Austrian-German actor and philanthropist (1928–2014)

Karlheinz Böhm (16 March 1928 – 29 May 2014) was a German-born Austrian actor and philanthropist. He took part in 45 films and became well known in Austria and Germany for his role as Emperor Franz Joseph I of Austria in the Sissi film trilogy and internationally for his role as Mark Lewis, the psychopathic protagonist of Peeping Tom, directed by Michael Powell. He was the founder of the trust Menschen für Menschen (“Humans for Humans”), which helps people in need in Ethiopia. He also received honorary Ethiopian citizenship in 2003.

==Early life==
Böhm was born on 16 March 1928 in Darmstadt, Germany, the son of Austrian conductor Karl Böhm and German soprano Thea Linhard. He was an only child, and spent his youth in Darmstadt, Hamburg and Dresden. In Hamburg he attended elementary school at the Kepler-Gymnasium (a grammar school).
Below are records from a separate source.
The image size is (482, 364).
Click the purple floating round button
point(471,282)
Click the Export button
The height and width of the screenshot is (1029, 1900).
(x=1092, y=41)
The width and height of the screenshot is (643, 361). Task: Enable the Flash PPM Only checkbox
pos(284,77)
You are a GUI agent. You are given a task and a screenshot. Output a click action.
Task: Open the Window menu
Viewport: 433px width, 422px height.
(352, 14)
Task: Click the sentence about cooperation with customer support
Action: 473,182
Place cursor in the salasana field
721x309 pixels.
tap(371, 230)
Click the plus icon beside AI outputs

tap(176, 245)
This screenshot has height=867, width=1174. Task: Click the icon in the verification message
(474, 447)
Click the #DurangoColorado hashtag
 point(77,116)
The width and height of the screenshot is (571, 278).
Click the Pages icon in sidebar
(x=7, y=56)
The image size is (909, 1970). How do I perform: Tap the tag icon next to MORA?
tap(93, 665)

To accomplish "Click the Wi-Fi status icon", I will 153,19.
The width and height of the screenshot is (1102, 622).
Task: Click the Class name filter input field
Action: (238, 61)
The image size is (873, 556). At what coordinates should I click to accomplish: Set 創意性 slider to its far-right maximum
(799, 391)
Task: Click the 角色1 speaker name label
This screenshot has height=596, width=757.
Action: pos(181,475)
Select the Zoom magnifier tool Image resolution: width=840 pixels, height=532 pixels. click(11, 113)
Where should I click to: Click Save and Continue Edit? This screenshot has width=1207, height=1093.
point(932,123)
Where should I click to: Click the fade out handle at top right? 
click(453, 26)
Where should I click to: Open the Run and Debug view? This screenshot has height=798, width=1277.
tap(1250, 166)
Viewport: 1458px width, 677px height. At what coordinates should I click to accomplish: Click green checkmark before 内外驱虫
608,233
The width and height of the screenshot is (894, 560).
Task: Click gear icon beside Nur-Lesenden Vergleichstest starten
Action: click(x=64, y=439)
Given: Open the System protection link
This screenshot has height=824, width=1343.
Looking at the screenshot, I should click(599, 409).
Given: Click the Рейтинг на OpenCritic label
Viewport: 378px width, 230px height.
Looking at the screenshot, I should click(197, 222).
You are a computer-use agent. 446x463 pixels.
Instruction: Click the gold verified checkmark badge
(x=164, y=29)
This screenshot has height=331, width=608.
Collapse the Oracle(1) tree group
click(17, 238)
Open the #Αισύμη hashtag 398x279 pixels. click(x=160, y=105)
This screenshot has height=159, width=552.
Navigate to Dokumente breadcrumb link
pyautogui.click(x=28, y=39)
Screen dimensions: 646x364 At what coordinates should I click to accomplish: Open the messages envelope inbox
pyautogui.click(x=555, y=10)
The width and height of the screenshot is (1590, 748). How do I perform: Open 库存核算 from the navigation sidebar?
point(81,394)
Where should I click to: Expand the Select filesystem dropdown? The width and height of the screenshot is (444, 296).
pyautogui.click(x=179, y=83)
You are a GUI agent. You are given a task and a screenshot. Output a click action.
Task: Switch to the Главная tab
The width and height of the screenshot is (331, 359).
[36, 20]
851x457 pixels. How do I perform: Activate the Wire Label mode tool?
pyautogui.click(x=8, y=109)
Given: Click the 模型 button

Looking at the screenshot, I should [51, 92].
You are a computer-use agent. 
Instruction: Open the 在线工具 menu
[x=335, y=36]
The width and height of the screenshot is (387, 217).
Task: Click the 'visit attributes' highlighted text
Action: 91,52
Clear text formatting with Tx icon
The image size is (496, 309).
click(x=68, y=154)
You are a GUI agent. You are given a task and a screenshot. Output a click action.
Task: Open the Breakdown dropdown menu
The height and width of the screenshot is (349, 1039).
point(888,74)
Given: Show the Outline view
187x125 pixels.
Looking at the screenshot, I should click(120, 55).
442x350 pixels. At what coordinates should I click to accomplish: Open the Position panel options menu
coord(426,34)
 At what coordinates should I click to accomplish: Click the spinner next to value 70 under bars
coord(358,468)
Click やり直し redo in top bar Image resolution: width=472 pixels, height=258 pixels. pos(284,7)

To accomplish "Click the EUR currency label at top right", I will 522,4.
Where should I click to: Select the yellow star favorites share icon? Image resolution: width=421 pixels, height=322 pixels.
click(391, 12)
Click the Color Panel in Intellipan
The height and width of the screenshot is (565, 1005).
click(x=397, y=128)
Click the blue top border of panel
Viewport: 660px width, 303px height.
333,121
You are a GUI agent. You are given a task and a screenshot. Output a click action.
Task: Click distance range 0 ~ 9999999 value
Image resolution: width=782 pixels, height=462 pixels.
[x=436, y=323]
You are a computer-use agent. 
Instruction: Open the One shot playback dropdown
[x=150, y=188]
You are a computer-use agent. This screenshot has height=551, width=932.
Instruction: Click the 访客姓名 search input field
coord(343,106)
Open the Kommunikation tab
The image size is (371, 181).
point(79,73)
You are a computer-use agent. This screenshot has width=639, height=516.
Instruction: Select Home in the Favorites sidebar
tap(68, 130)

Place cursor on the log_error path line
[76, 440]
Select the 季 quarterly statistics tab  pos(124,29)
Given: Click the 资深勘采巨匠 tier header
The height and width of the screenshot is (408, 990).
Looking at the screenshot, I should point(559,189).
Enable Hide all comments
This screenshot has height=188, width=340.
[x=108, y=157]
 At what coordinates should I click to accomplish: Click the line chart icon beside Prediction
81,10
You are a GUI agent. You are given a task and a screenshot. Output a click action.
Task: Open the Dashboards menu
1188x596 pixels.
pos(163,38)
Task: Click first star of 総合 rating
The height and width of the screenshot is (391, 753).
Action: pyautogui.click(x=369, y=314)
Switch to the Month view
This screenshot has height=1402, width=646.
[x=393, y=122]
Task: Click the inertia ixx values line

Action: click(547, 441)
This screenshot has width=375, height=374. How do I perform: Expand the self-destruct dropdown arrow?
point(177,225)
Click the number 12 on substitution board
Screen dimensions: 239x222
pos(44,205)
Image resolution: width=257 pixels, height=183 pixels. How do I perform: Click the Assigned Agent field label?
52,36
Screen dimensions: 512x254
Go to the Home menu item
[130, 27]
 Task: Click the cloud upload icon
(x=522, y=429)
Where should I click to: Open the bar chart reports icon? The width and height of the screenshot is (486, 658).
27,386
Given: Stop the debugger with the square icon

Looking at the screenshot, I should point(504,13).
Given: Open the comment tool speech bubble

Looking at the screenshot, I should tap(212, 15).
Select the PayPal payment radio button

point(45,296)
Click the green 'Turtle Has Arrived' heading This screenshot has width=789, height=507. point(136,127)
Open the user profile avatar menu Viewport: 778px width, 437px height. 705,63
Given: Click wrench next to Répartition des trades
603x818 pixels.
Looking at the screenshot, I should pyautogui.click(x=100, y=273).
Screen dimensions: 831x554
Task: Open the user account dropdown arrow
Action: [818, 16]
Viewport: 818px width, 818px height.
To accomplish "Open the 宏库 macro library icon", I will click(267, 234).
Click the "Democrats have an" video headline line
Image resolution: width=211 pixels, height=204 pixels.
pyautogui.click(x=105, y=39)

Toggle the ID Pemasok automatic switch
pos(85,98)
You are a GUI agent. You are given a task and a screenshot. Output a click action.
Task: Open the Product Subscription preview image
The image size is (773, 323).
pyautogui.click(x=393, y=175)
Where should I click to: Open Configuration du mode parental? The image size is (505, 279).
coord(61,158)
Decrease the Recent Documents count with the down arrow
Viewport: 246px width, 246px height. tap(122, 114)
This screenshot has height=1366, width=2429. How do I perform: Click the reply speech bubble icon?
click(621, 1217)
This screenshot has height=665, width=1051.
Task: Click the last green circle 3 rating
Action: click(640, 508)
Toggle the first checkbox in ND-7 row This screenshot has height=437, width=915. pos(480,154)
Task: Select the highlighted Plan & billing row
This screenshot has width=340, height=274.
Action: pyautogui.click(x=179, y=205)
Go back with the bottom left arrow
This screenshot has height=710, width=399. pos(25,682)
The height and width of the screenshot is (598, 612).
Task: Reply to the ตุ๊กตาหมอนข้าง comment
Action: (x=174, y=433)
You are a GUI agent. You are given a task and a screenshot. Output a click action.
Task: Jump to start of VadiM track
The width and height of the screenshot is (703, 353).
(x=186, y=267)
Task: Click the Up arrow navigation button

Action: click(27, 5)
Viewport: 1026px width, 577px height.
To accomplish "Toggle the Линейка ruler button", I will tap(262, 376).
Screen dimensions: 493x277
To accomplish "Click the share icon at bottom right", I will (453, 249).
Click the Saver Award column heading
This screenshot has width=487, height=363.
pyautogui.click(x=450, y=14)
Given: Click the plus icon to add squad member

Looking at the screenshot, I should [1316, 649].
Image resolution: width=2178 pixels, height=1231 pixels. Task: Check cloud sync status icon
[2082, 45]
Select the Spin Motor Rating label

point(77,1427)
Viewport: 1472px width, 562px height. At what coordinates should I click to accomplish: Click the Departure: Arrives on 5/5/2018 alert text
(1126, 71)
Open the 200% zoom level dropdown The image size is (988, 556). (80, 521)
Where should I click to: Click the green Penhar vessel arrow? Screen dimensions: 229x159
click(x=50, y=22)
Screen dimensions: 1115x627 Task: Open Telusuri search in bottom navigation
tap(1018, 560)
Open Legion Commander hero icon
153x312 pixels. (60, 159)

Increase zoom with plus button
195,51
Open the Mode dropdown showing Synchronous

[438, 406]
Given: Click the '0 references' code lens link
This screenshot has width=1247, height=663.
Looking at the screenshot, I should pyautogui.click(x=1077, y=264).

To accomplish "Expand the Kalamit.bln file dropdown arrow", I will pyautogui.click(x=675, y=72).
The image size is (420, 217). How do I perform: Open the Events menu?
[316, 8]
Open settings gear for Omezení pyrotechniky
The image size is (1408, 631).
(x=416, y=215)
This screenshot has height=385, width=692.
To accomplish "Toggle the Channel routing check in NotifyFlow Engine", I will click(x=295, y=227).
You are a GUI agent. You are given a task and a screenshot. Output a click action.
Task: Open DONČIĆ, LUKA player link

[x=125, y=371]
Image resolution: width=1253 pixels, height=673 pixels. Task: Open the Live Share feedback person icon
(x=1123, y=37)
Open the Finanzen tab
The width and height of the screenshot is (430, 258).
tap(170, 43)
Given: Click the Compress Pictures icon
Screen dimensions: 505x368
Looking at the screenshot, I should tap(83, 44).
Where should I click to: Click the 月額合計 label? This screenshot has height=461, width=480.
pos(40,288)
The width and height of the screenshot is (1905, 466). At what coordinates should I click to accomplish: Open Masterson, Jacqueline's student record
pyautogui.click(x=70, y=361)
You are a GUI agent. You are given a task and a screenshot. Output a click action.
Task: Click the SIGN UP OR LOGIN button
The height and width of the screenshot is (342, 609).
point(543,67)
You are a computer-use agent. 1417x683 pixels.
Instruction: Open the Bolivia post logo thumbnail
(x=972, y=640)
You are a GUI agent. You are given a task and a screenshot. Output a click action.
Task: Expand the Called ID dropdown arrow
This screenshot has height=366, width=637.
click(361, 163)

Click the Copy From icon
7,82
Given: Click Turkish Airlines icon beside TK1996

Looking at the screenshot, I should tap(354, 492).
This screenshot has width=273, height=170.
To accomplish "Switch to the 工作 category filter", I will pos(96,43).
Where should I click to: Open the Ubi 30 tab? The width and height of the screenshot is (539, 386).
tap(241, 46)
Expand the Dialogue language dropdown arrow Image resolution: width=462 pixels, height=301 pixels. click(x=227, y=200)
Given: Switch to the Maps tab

Faked papers (claiming he had a lung disease) enabled him to emigrate to Switzerland in 1939, just around the beginning of World War II, where he attended the Lyceum Alpinum Zuoz, a boarding school. In 1946, he moved to Graz with his parents, where he graduated from high school the same year. He originally intended to become a pianist but received poor feedback when he auditioned. His father urged him to study English and German language and literary studies, followed by studies of history of arts for one semester in Rome after which he quit and returned to Vienna to take acting lessons with Prof. Helmuth Krauss.

==Acting career==
From 1948 to 1976 Böhm acted in about 45 films and also in theatre. With Romy Schneider, he starred in Sissi (1955), the first of a film trilogy, as Emperor Franz Joseph, with Schneider as his wife, Empress Elisabeth of Austria. The role for a time limited him to one specific genre as an actor, but Böhm's best known English language film was a dramatic change of image. In Peeping Tom (1960) he played the psychopath Mark Lewis. Director Michael Powell cast him in the role because he felt Böhm might understand the character's experience of having an overbearing father. The film's initial rejection hurt both the actor and Powell, for Powell professionally as well as emotionally, but it is now regarded by some as a classic. One unusual aspect of the casting is that Böhm displayed a significant German accent throughout the movie, though the character had been born and raised in England to, probably, an English father, as played for short bits by Powell without an accent.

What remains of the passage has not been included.